T.I : Comment prévenir une addiction ?

M.S : Chez les adultes, c’est assez compliqué car ce sont des comportements qui sont ancrés, pour la plupart, depuis longtemps chez eux. Mais pour les jeunes, c’est avant tout un travail parental de discussion et de mise en place de règles, certes rigides, mais auquelles il faut se tenir. Par exemple, un enfant qui passe énormément de temps sur un jeu vidéo, il faudra lui restreindre son temps de jeu afin qu’il ne se coupe pas du monde et que ça ne devienne pas son obsession et sa dépendance. Ce genre de comportement est certes difficile pour les parents, car il provoque un conflit direct avec l’enfant, mais peut être salutaire afin d’éviter aux personnes trop propices à cette maladie de tomber dans le cercle vicieux. Après il faut aussi savoir différencier la vraie dépendance de celle des idées reçues. Une personne qui fume une cigarette par jour a peu de chance de devenir accro, comme celui qui boira de temps en temps avec ses amis dans les bars. Mais celui qui, en se levant le matin, ne pensera qu’au moment où il pourra prendre son premier verre et rien d’autre, là il y a un souci.
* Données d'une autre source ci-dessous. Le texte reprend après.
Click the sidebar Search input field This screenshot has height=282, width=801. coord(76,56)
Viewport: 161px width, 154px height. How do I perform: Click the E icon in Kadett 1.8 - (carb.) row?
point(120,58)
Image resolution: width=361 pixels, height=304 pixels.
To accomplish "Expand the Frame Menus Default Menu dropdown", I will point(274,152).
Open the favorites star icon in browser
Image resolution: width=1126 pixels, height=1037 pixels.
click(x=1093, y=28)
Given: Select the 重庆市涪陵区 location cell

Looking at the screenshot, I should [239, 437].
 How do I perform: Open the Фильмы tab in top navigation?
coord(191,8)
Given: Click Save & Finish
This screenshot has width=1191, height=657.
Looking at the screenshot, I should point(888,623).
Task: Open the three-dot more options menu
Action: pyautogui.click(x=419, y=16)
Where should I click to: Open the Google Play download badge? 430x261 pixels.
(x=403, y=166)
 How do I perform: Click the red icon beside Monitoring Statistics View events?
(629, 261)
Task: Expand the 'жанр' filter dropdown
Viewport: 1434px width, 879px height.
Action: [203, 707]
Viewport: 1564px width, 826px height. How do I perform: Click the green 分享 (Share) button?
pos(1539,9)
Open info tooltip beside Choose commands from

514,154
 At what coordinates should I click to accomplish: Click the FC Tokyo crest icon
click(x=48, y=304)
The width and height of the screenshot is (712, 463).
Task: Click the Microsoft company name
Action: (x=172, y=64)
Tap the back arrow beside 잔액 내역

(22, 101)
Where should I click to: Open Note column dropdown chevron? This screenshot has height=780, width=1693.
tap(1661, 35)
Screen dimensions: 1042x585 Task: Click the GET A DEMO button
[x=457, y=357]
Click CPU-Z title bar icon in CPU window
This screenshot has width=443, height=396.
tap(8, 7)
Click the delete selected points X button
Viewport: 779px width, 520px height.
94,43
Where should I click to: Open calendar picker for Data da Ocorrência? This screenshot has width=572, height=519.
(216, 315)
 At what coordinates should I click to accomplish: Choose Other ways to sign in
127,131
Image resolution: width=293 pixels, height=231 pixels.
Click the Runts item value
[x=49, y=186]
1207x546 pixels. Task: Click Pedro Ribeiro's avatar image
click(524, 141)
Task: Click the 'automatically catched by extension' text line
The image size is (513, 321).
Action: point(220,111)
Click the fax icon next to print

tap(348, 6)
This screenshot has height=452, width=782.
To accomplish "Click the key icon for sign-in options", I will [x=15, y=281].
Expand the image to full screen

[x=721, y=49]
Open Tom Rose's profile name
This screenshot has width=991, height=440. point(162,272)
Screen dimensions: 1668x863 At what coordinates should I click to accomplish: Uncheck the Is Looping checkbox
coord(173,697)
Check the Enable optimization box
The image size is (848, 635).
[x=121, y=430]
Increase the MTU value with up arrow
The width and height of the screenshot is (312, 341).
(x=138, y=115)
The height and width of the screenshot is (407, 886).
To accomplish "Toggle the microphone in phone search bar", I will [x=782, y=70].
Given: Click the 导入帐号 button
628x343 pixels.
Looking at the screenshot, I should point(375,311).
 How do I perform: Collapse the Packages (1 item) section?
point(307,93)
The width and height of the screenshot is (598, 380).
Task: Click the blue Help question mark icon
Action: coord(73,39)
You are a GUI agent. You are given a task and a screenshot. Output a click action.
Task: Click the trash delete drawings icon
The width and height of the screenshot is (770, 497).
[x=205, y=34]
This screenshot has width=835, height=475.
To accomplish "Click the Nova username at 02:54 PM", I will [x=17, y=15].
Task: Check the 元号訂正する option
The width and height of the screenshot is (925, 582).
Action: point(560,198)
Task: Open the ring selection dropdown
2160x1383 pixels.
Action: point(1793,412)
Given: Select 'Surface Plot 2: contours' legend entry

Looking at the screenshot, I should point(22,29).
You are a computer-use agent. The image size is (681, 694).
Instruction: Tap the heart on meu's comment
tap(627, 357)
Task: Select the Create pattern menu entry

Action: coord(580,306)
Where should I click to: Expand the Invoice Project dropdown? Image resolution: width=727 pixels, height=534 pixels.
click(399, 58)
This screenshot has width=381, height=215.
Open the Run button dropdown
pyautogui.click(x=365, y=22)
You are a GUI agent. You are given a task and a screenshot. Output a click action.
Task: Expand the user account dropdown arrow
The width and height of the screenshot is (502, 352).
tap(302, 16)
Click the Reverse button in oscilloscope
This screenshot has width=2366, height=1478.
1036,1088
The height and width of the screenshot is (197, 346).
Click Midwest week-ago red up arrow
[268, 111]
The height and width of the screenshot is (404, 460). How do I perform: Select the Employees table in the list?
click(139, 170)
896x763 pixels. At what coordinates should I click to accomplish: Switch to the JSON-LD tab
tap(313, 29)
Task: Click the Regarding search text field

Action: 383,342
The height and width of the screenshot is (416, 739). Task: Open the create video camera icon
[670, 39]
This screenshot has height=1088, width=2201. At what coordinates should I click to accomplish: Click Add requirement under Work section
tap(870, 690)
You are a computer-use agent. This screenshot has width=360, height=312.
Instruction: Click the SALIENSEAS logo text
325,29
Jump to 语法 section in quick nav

T.I : De nos jours, on nous encourage à l’excès, à la consommation à outrance, y a-t-il plus de risque de devenir dépendant qu’auparavant ?

M.S : Les jeunes ont accès à beaucoup plus d’éléments qui peuvent dans l’excès rendre dépendant. Pendant mon enfance il n’y avait ni internet, les drogues étaient moins accessibles et l’alcool n’était pas aussi facile d’accès, donc il était plus dur de devenir accro à ces choses-là. Les modes du Binge drinking (biture express) créent aussi des dommages collatéraux, mais il faut savoir faire la différence entre les comportements à risques de jeunes adolescents et les comportements de dépendance. Entre un ado qui va boire en grande quantité de temps en temps et celui qui le fera tous les soirs, il y a une différence. Il y a 20 ans, la médecine n’était pas forcement au courant de ces problèmes. On parlait d’habitudes ou de manies mais il n’y avait pas encore de qualification de dépendance à proprement parler. Quand on découvre une nouvelle maladie, il y a forcement de nouveaux malades, et c’est aussi pour ça qu’il y a plus de dépendance et que l’on identifie mieux les risques que par le passé.

T.I : Le travail peut-il lui aussi créer une dépendance ?

M.S : Tout à fait, cela s’appelle les Workaholics, se sont des personnes qui se dédient au travail et qui se coupent de toute vie sociale en dehors du lieu de travail. Là encore, à ne pas confondre avec les bosseurs qui s’investissent dans leur travail. Les accros au boulot finissent la plupart du temps en Burn-out, ce qui est un signe d’addiction dans ce domaine.

T.I : Et vous avez vous une dépendance ?

M.S : Non, je ne fume pas, je bois modérément et je suis certes bosseur, mais je ne dépasse pas la ligne blanche. Je suis peut-être juste addict aux blagues un peu lourdingues (rires).